Notwithstanding these counter indications, a second condition was introduced to Experiment 3 to assess the verbal mediation hypothesis more directly, that is, by endeavouring to disturb, if not block completely, any task-relevant verbal processes. In previous studies of cross-sensory associations, such as those between the color and taste of different types of fruit (Stevenson & Oaten, 2008), articulatory suppression, in the form of requiring participants to repeatedly utter the word 'the' alongside completing a different main task, has been used successfully to block verbal recoding of relevant stimulus features (see Reed, 2000; Stevenson & Oaten, 2008; Stevenson, Sundqvist, & Mahmut, 2007). Adopting a slightly different approach to target verbal recoding, participants in this second condition of Experiment 3 were required to complete a concurrent verbal memory load task to disrupt the verbal recoding of both the brightness of the visual test stimulus and the heaviness of the response key needing to be manipulated. Specifically, participants were presented with a spoken sequence of five letters prior to the start of each block of trials in the classification task and had to hold the sequence in mind so that they could recall it in the correct order on completion of the block of trials. Similar concurrent verbal memory load tasks have already been used successfully to assess the involvement of verbal processes in the cross-sensory correspondence between auditory pitch and each of visuo-spatial elevation and visual thinness (Connell, Cai, & Holler, 2013; Dolscheid, Shayan, Majid, & Casasanto, 2013). Where participants perform well in such a concurrent task, it is presumed that sufficient demands have been placed on verbal processes to disrupt the verbal recoding of salient features of the stimuli and response keys in the classification task. In which case, according to the verbal mediation hypothesis, the concurrent task should at least weaken the heaviness-brightness congruence effect.

Method

Participants

In line with the intention to have 20 participants complete each condition of the experiment, 40 students (32 females and eight males), aged between 18 and 34 years (mean age = 20.6 years), completed the study for payment or course credits. English was the first language of 29 participants. The first languages of the remaining participants were Bulgarian (n = 1), Chinese (n = 5), French (n = 1), German (n = 1), Polish (n = 1), Turkish (n = 1), and Vietnamese (n = 1). Three participants were left handed by self-report. Based on the time they volunteered to participate in the study, 20 students were assigned to each of the without concurrent memory task condition and with concurrent memory task condition. Data from an additional participant in the latter condition were not included in the analysis because they performed at overall levels equivalent to chance, seemingly because they mapped response-key weight, rather than response hand, to contrasting levels of brightness.

## RECORDED DATA
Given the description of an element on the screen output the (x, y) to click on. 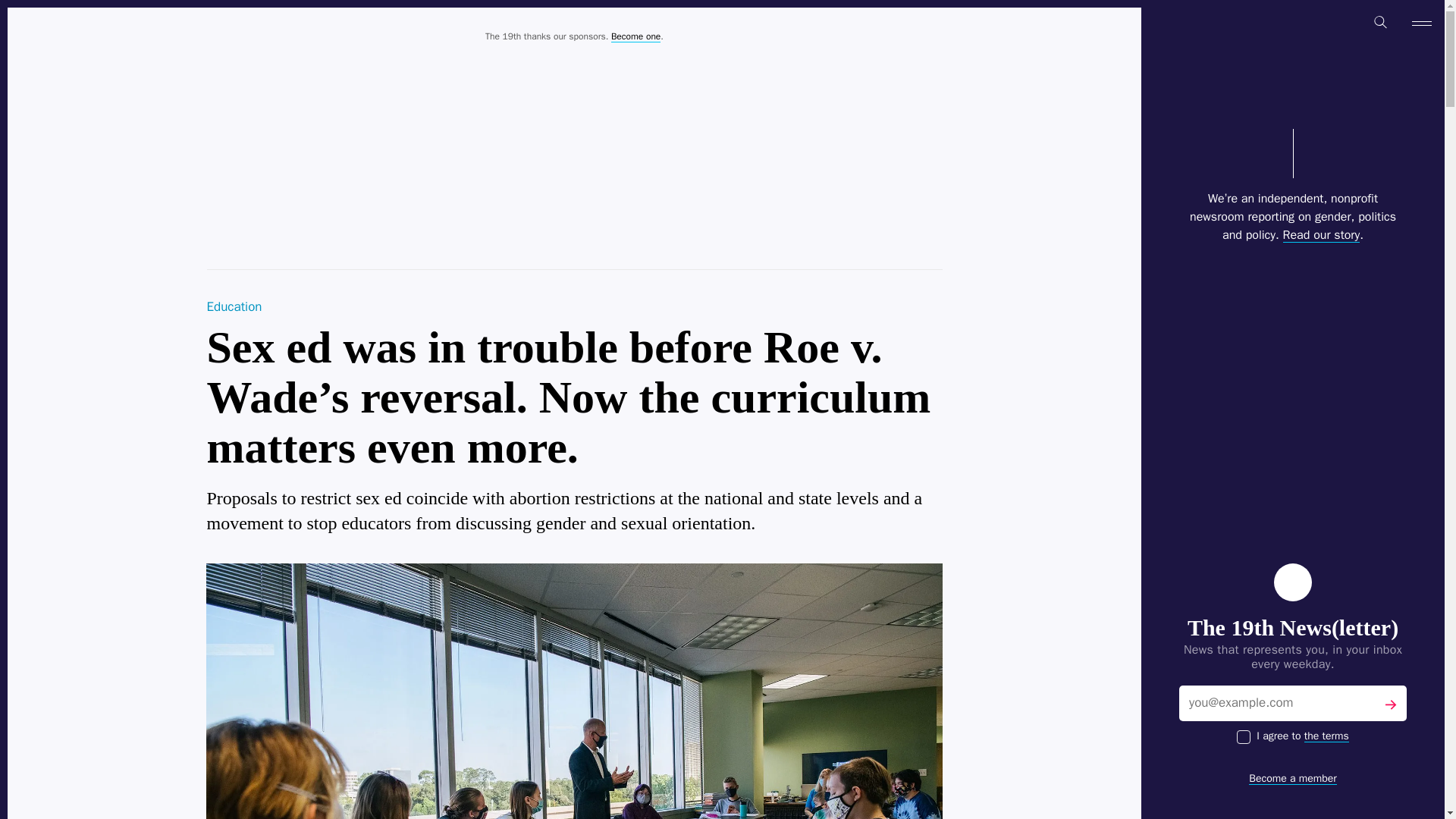
on (1243, 736)
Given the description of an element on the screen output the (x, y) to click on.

## EXERCISE GOAL
Carry on the account of the heaviness-brightness experiment, starting right after its last sentence.

## ANSWER FOR THE TASK
Materials, design, and procedure

The materials, design, and procedure were the same as for Experiments 1 and 2, but with a different choice of objects to serve as response keys, and with a change in the manner in which these were to be manipulated to register a brightness classification decision. Specifically, in Experiment 3, only the heaviest and lightest medium-sized objects served as the two response keys (i.e., objects D & F, see Fig. 1), with each having a small microswitch attached to the center of one end. Participants held the objects in a manner that allowed them to rest their thumb gently on the microswitch and close it with minimal effort (and minimal movement) to register a classification decision. The concurrent verbal memory load task was added to the situation for the second group of participants.

Results

Performance in the concurrent verbal memory task

Recall of a letter sequence was marked as correct only if all the letters were recalled in the correct order. Overall accuracy was 97.5%. On only two occasions was recall incorrect, with one participant reversing the order of two adjacent letters, and another participant replacing two of the letters with letters that had not appeared in the to-be-remembered sequence.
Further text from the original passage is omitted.